Hace apenas un par de años, la inteligencia artificial generativa era la promesa dorada que iba a revolucionar cada rincón de nuestra vida: desde la oficina hasta la industria. Se hablaba de un aumento estratosférico del PIB global y de una productividad empresarial disparada. Las grandes empresas tecnológicas invirtieron miles de millones en infraestructura, construyendo centros de datos monumentales. La expectativa era altísima, casi como si estuviéramos a las puertas de una nueva era.
Pero, como suele pasar, la realidad nos dio un jalón de orejas. Un informe del MIT mostró que el 95% de las empresas que habían invertido en IA no estaban viendo un retorno: mucha adopción, pero poca transformación real.
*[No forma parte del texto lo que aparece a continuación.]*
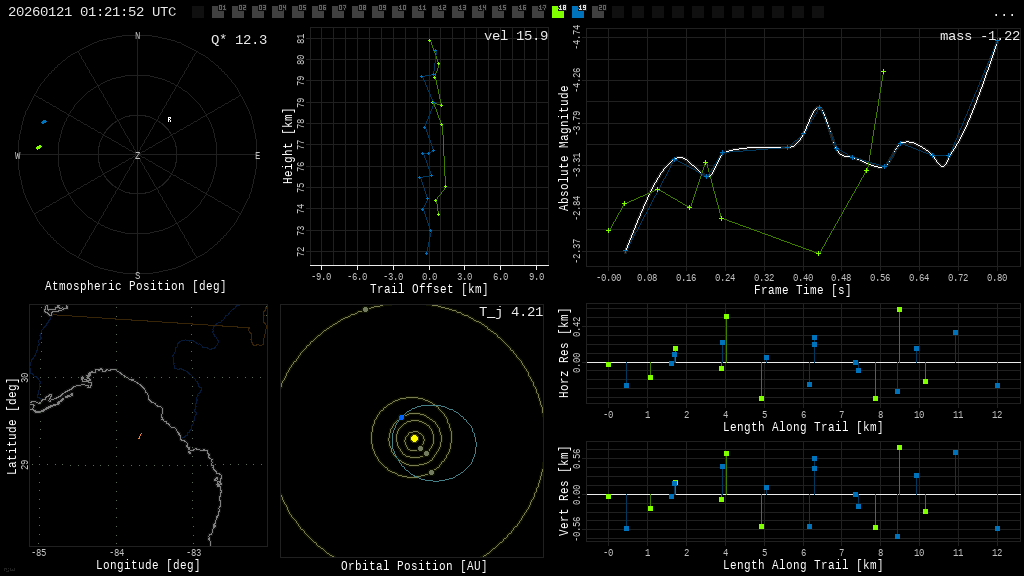Select the station 01 box
The width and height of the screenshot is (1024, 576).
click(x=218, y=12)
Este dato pegó fuerte en Wall Street, donde las acciones de empresas de IA cayeron hasta un 10%. Sumado a esto, ni el esperado ChatGPT 5, aunque mejorado, logró cumplir las expectativas de un avance monumental. Expertos como Gary Marcus, quienes ya advertían que los modelos avanzados se toparían con un muro, parecían tener razón. La clave de esta nueva versión no es tanto un salto en sus capacidades intrínsecas, sino que ahora es más eficiente para elegir el mejor modelo para cada tarea. Esto nos deja con una pregunta incómoda: ¿será que esto es lo mejor que podemos esperar por ahora?
El meollo del asunto, según el MIT, es el abismo entre los proyectos piloto de IA y su implementación real en las empresas. Muchos de estos “experimentos” nunca ven la luz ni generan impacto. La culpa no es de los modelos o las regulaciones, sino de la naturaleza misma de la IA: cambia constantemente, ofrece resultados probabilísticos y, sí, aún tiene esas “alucinaciones” que impiden usarla en procesos críticos. Las empresas suelen dirigir la IA a áreas como marketing, donde brilla, pero el verdadero potencial de ROI podría estar en procesos internos de back-office. Mientras tanto, surge la “shadow IA”: empleados usan chatbots para todo, desde redactar correos hasta resumir textos, mejorando su productividad personal. Sin embargo, este uso invisible para la empresa, aunque útil individualmente, acarrea riesgos de seguridad y exposición de información sensible.
Entonces, si la IA ayuda a muchos en sus tareas diarias, ¿por qué no se refleja en la productividad general de las empresas? El economista Erik Brynjolfsson sugiere que quizás medimos mal su impacto. En un estudio ingenioso, calculó que la IA generativa ya aporta casi 97 mil millones de dólares a la economía estadounidense, simplemente preguntando a los usuarios cuánto pagarían por seguir usándola. Esto demuestra que la IA sí tiene valor para el usuario. Pero la pregunta crucial es: ¿qué están haciendo ese 5% de empresas que sí obtienen resultados tangibles? No se trata solo de esperar que la tecnología “madure”. La innovación en IA es constante. La clave está en entender y replicar lo que hacen aquellos que ya cruzaron el abismo entre la promesa y la realidad. Al igual que con la electricidad o internet, la verdadera transformación no llegó solo con la infraestructura, sino con la imaginación para encontrar usos disruptivos. Así que, ¿cuándo vamos a dar el salto?